Data extracts Start Marker

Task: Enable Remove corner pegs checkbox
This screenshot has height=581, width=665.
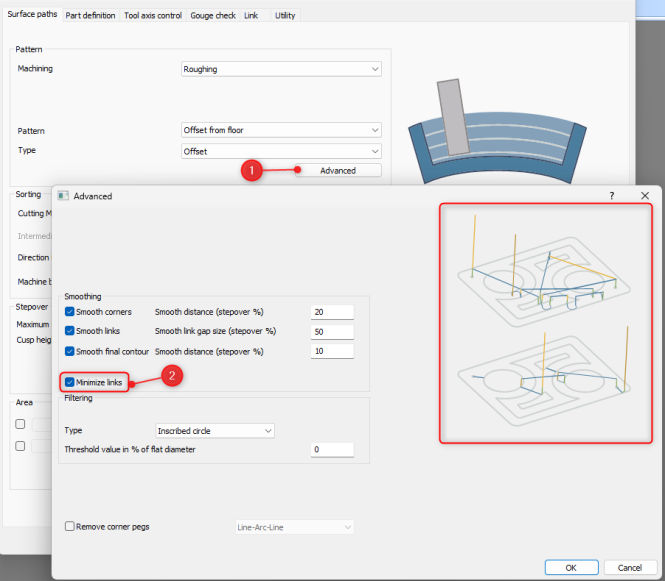Action: (70, 526)
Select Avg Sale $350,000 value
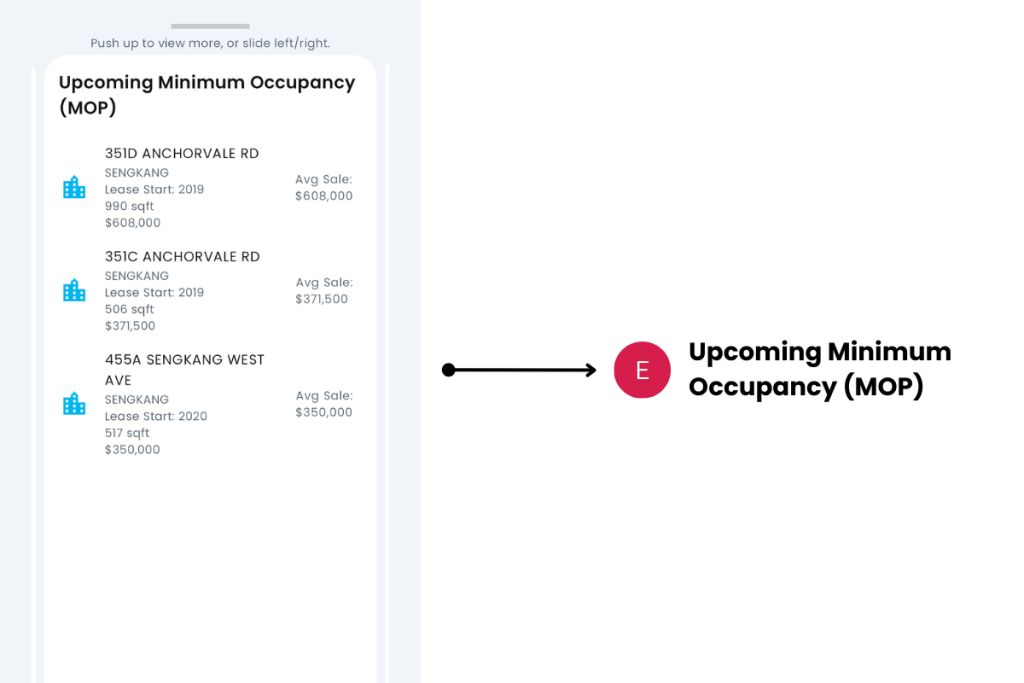This screenshot has height=683, width=1024. coord(324,412)
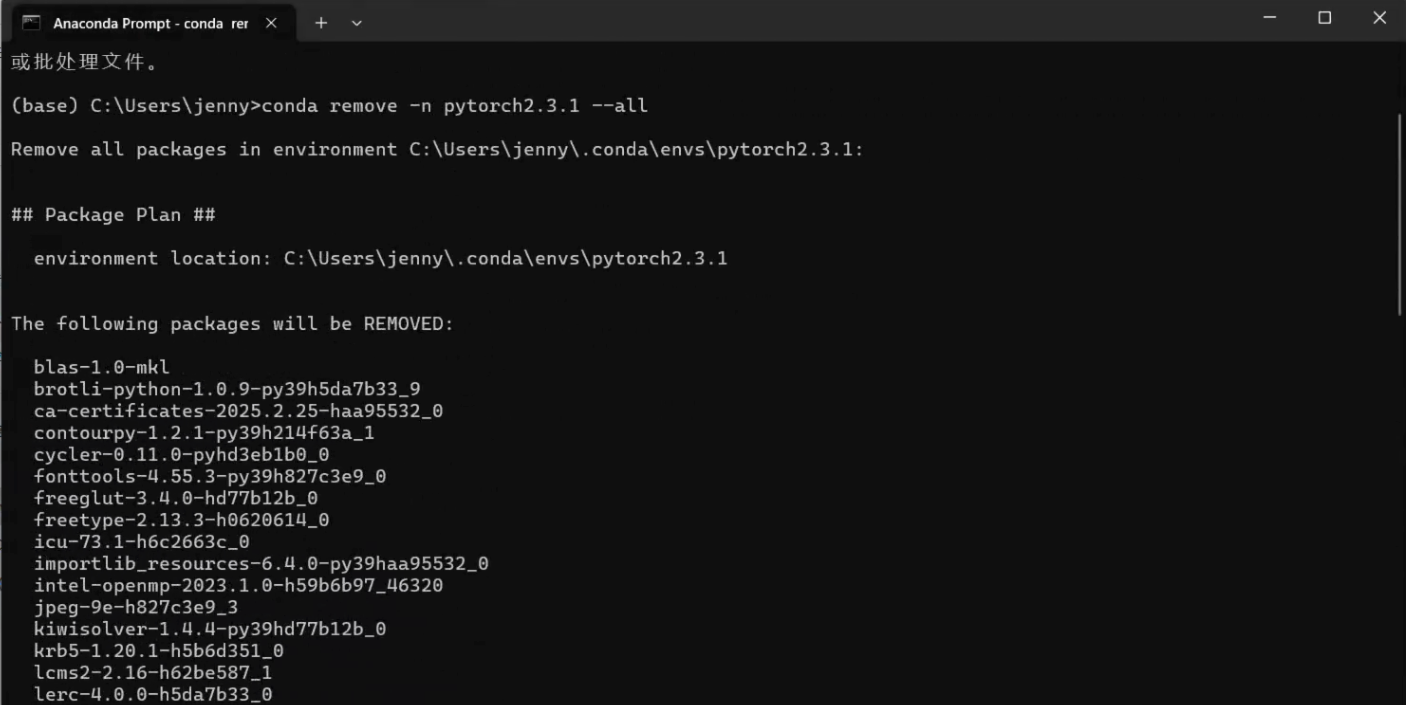Click the ca-certificates package line
The image size is (1406, 705).
pos(238,411)
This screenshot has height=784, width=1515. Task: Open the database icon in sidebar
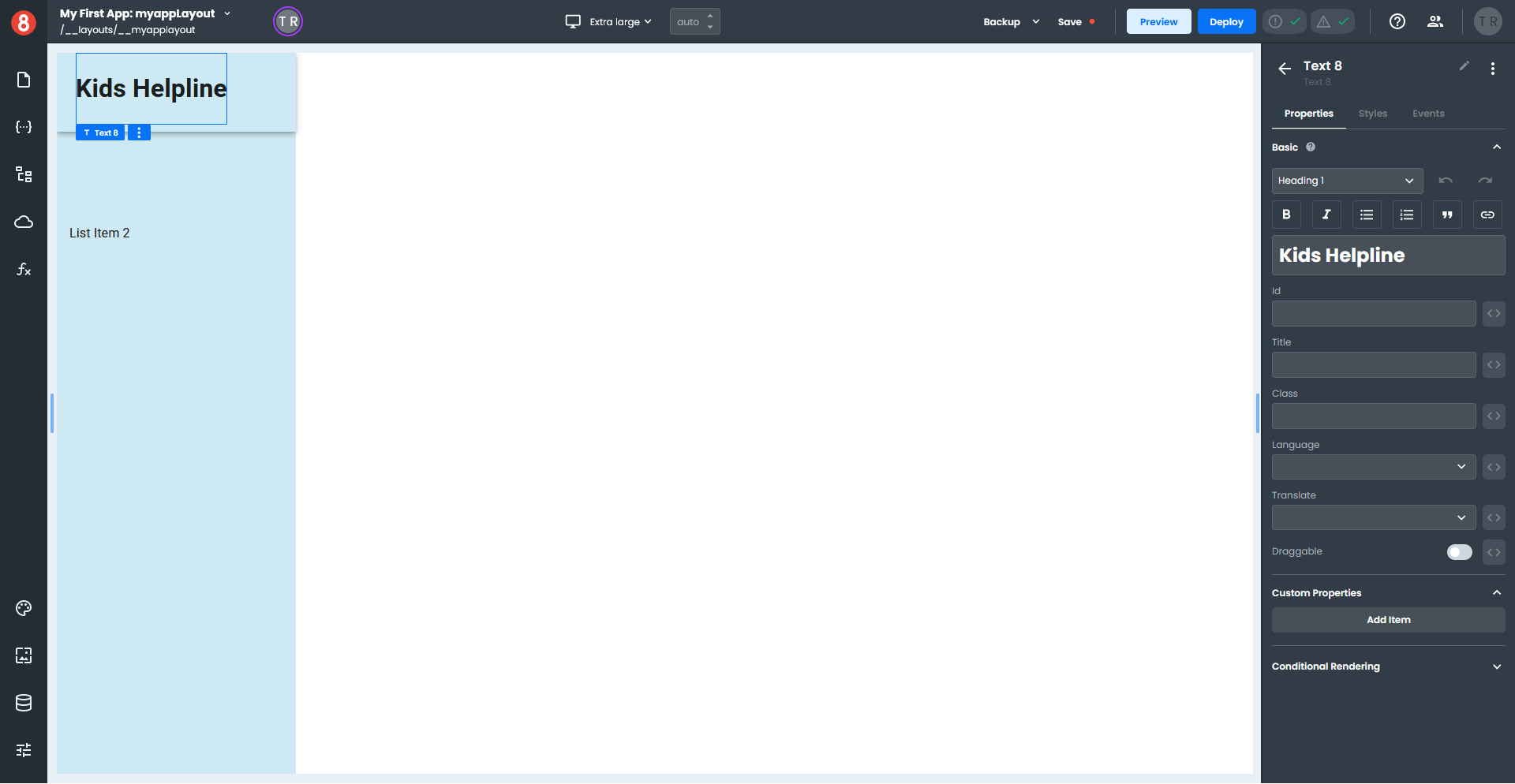pyautogui.click(x=24, y=703)
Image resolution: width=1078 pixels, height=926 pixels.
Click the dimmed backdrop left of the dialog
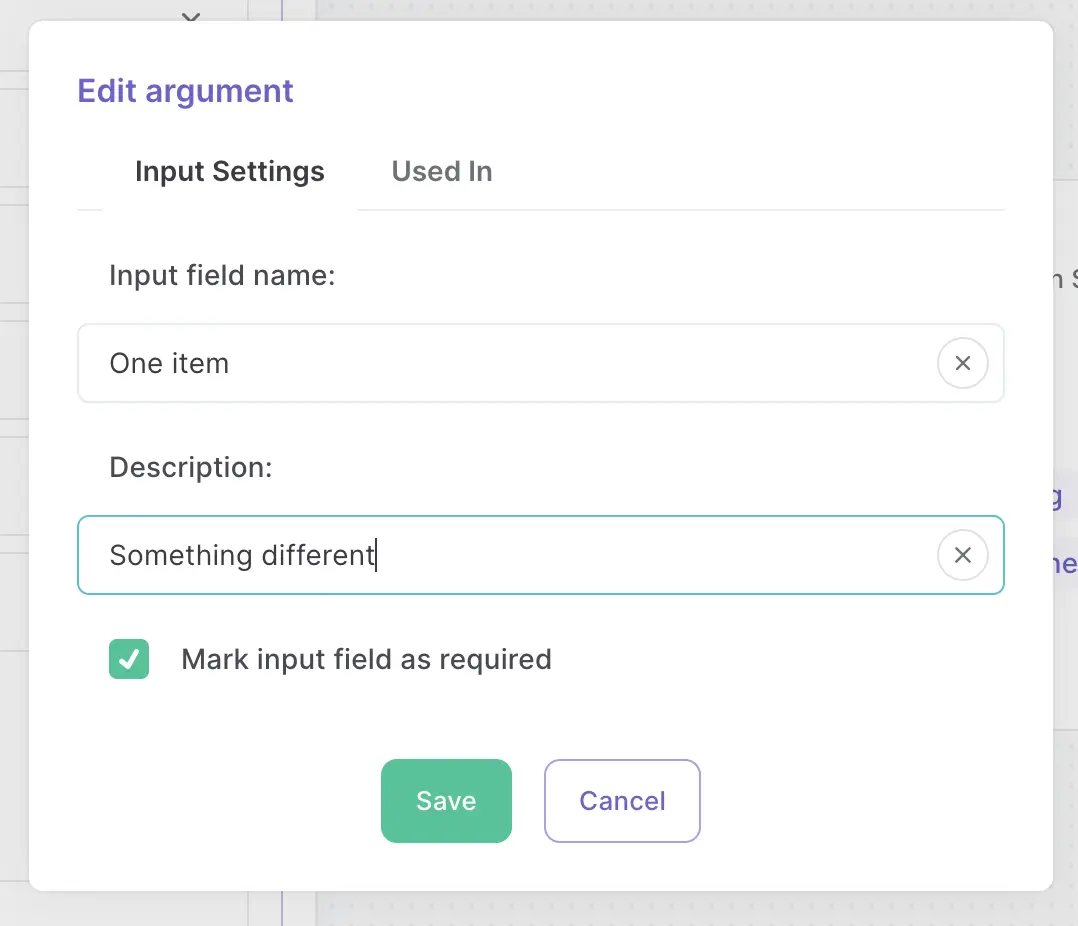(13, 500)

Data extracts End Marker

Exercise –
You are asked to output the records precisely as they appear, minus any pictures.

Solution to the problem –
Task: Enable Remove corner pegs checkbox
This screenshot has height=581, width=665.
Action: (70, 526)
Select Avg Sale $350,000 value
This screenshot has height=683, width=1024. coord(324,412)
Click the ca-certificates package line
The image size is (1406, 705).
pos(238,411)
This screenshot has height=784, width=1515. Task: Open the database icon in sidebar
pyautogui.click(x=24, y=703)
Image resolution: width=1078 pixels, height=926 pixels.
Click the dimmed backdrop left of the dialog
(13, 500)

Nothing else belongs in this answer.